The output definition is used to specify the output of the transform. Thus, one can specify the output dataset properties such as the id, the name, the description, the tags.

transform.py
from datazone import transform, Input, Dataset
 
@transform(
    input_mapping={
        "countries": Input(Dataset(id="64ae6d92441cd6c5842b707c")),
    },
    output_mapping={
        "europe_country_table": Output(Dataset(tags=["geographical"])
    },
)
def europe_countries(countries):
    return countries.filter(countries["continent"] == "Europe")

It creates a dataset with the named europe_country_table and has the tags geographical.

Note: Only first time the transform is executed, the dataset gets that name. If you change the name of the output dataset, it will not change the name of the dataset in the catalog.

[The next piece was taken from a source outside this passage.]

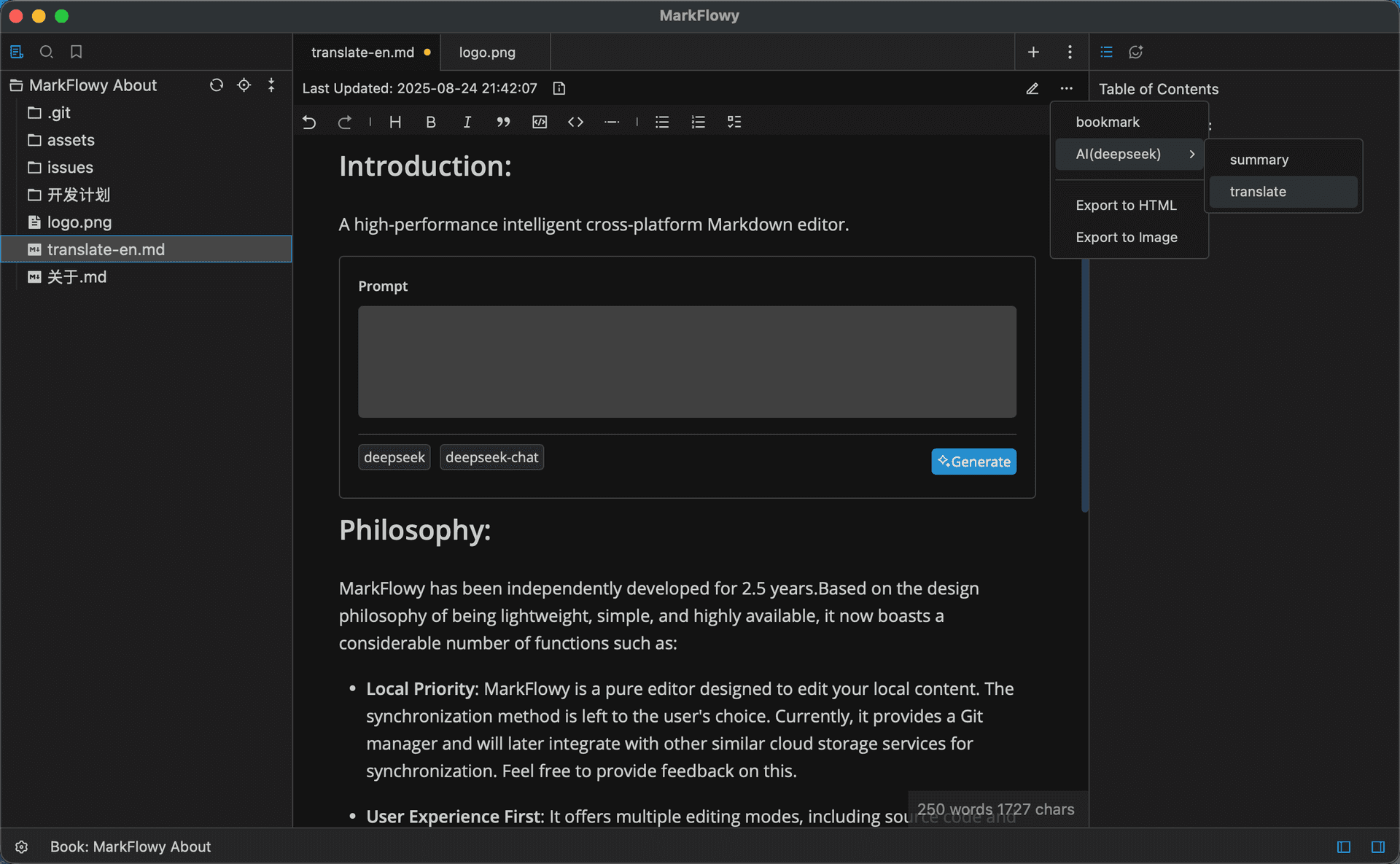Expand the assets folder
The image size is (1400, 864).
click(x=71, y=140)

You can change the name of the dataset on the UI.

Best Practices

  • Descriptive Naming: Use clear and descriptive names for transforms to easily identify their purpose.
  • Modularity: Design transforms to be self-contained and focused on a specific task or data manipulation operation.
  • Error Handling/Logging: Implement robust error handling and logging within transforms to manage exceptions and ensure data integrity.